Your goal:
Please retype the lines of the listing below, starting at the line that contains "Uncheck the User Story 3 checkbox" and ending at the end of the listing. Leave the pictures out of your answer.

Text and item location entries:
————————

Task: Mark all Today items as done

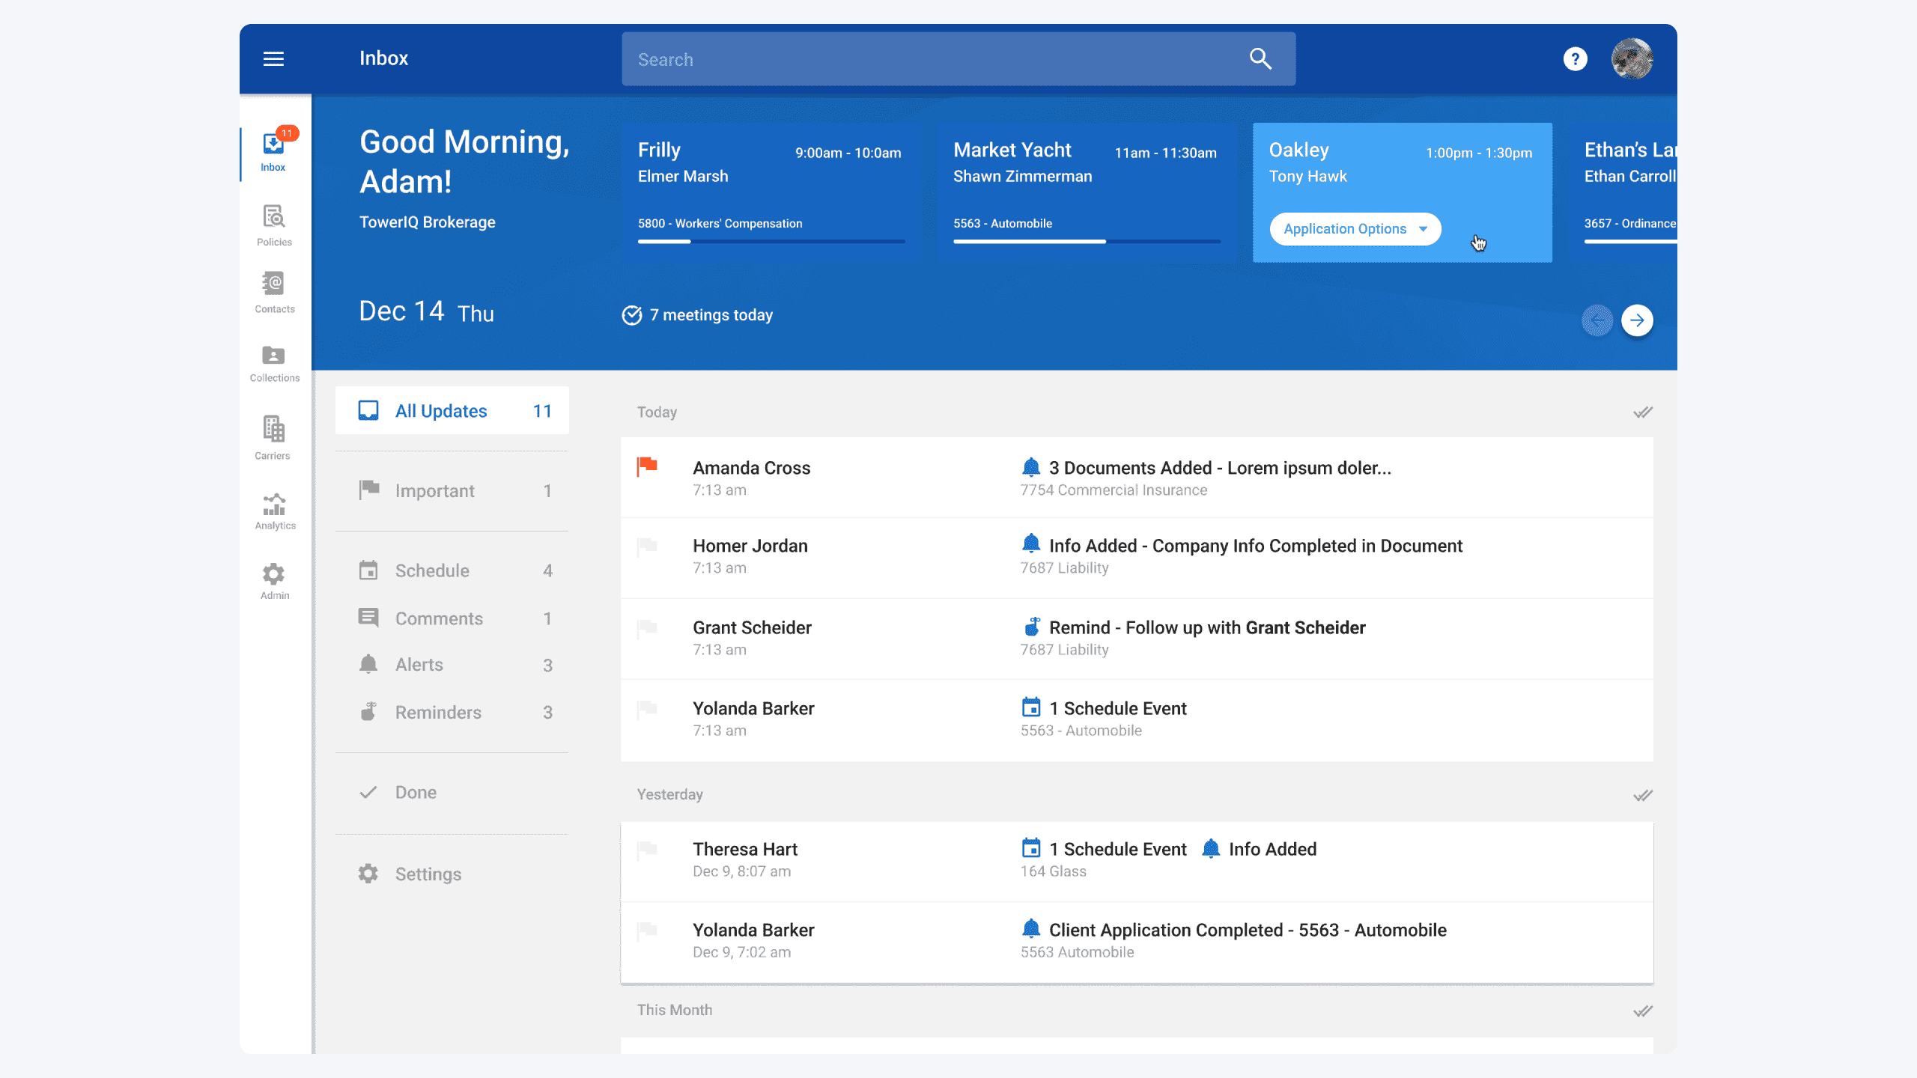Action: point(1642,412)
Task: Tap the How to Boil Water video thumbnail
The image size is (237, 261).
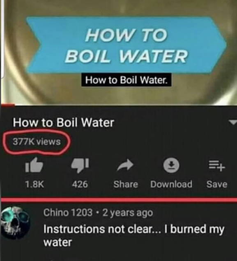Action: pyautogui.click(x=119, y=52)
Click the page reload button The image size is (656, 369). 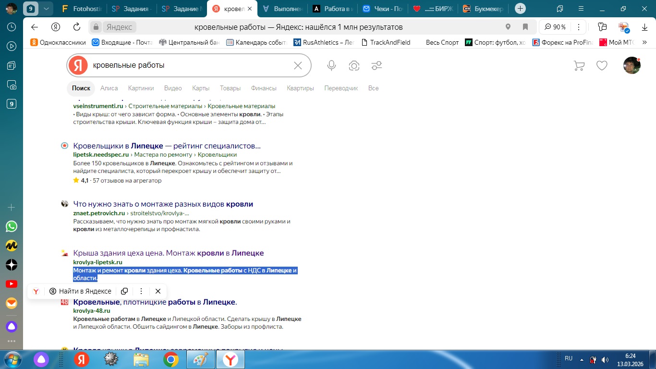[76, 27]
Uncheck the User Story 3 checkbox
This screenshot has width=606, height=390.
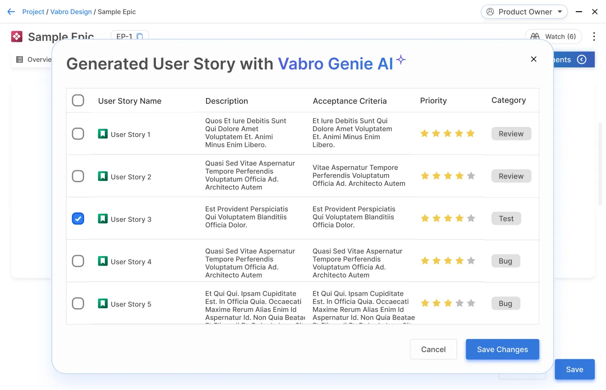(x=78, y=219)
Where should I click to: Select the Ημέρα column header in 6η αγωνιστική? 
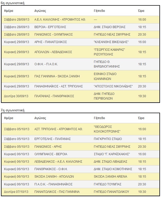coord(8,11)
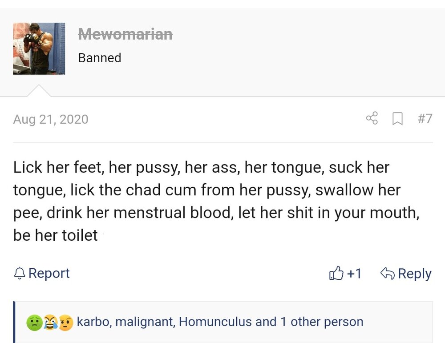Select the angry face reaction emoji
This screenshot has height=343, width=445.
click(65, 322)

————————

Written response:
Uncheck the User Story 3 checkbox
This screenshot has width=606, height=390.
(x=78, y=219)
Where should I click to: Select the Ημέρα column header in 6η αγωνιστική? 
coord(8,11)
Select the angry face reaction emoji
This screenshot has height=343, width=445.
click(65, 322)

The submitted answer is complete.